While trying to block out the pain it had previously caused, I tried one more time to think of ways to kill the angel. Instantly, I regretted it. In all my long life, I have never given up before. Never.

Why give up now? I wouldn't.

I'd try again... And so, I did.

Unfortunately, that fucking awful decision left me in utter gut-wrenching agony. I was in more pain than the souls who were being tortured in the depths of Hell. To put it quite simply... My soul was being torn apart from the inside out. The strands of my being were being unraveled thread by thread, and it left me utterly terrified.

My second attempt at the angel left me with no energy, which made me feel powerless. Fragile. Worthless. And very vulnerable to anything that would want to do me harm. It became so bad that I began to bleed from every orifice. I thought I was finally dying, but I somehow escaped death's clutches. My knees were wobbly when I tried to stand, and I felt weaker than ever before.

Nothing has ever made me feel this way, and I would rather suffer at my father's hands for the rest of my life than feel this way again.

Raziel suggested we wait until the angel left the restaurant and decide our next action. So, I sat down, leaning up against the wall, breathless. When I was in a relatively comfortable sitting position, I ensured I was facing the cafe's front doors. That severe reaction my body and soul had endured wholly fortified my choice. Never again would I even think of ways to kill the angel, nor would I actually do it.

The mission didn't matter to me anymore.

How could it?

The more I thought about how I felt, the more I realized that my heart wasn't in it. What I really wanted to do was get to know this beautiful, mysterious, and angelic woman. Honestly, I missed the calm feeling and abundant warmth she gave me when I saw her last.
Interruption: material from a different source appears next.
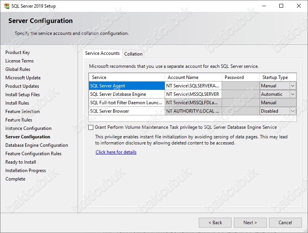The image size is (308, 233).
Task: Select the SQL Full-text Filter Daemon service row
Action: click(126, 103)
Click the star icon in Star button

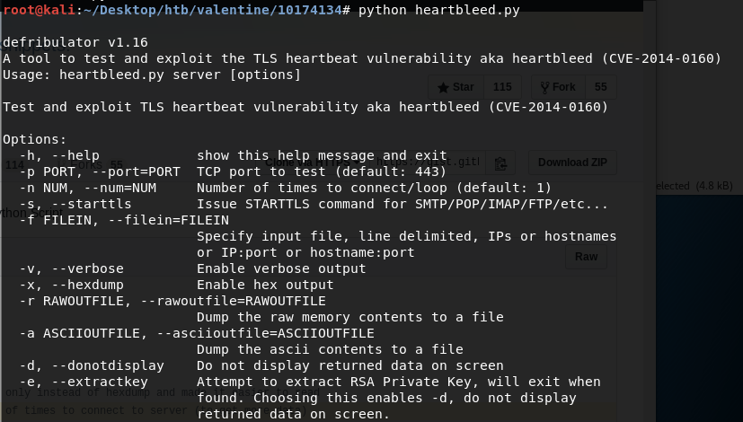click(x=442, y=87)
I didn't care that I had no idea why I felt that way; I just wanted to embrace that incredible emotion and feeling again. I even looked back on all my past interactions with other women to see if they compared. I included those with whom I shared more intimate relations, and nothing came close to giving me a similar sensation...

It was absolutely mind-boggling how deep these feelings in me ran when I didn't even know this angel's name. When we finally meet, I hope she can look past who and what I am—the evil below the surface...

I wanted a chance to understand what was happening to me and what she seemed to be a crucial part of.

While we waited, I was honest with Raziel and told him exactly what I felt and wanted to do. Without hesitation, he was by my side and agreed that my decision was best; he'd follow me anywhere.

Our bonds and trust showed true.

After nearly two hours, it seemed like they were closing down the restaurant. The angel turned off the lights while her friend waited at the door to lock it up. After saying their goodbyes, her friend entered a nondescript car while the angel walked down the street in the opposite direction. I wanted to keep my distance but needed to follow her to see her life in every aspect. When she retired for the evening, Raziel and I stayed relatively close to her scent, finding an abandoned church to rest in for the night.

The most shocking part was that neither he nor I were struck down upon entering a holy place. My father always instilled that anything related to our archnemesis would severely harm us in unimaginable ways and could lead to death. Interestingly enough, I realized the more I learned about life on Earth, the more wrong and misguided my father was. Sadly, I was pretty sure he wanted it that way, to scare me into submission, to control me.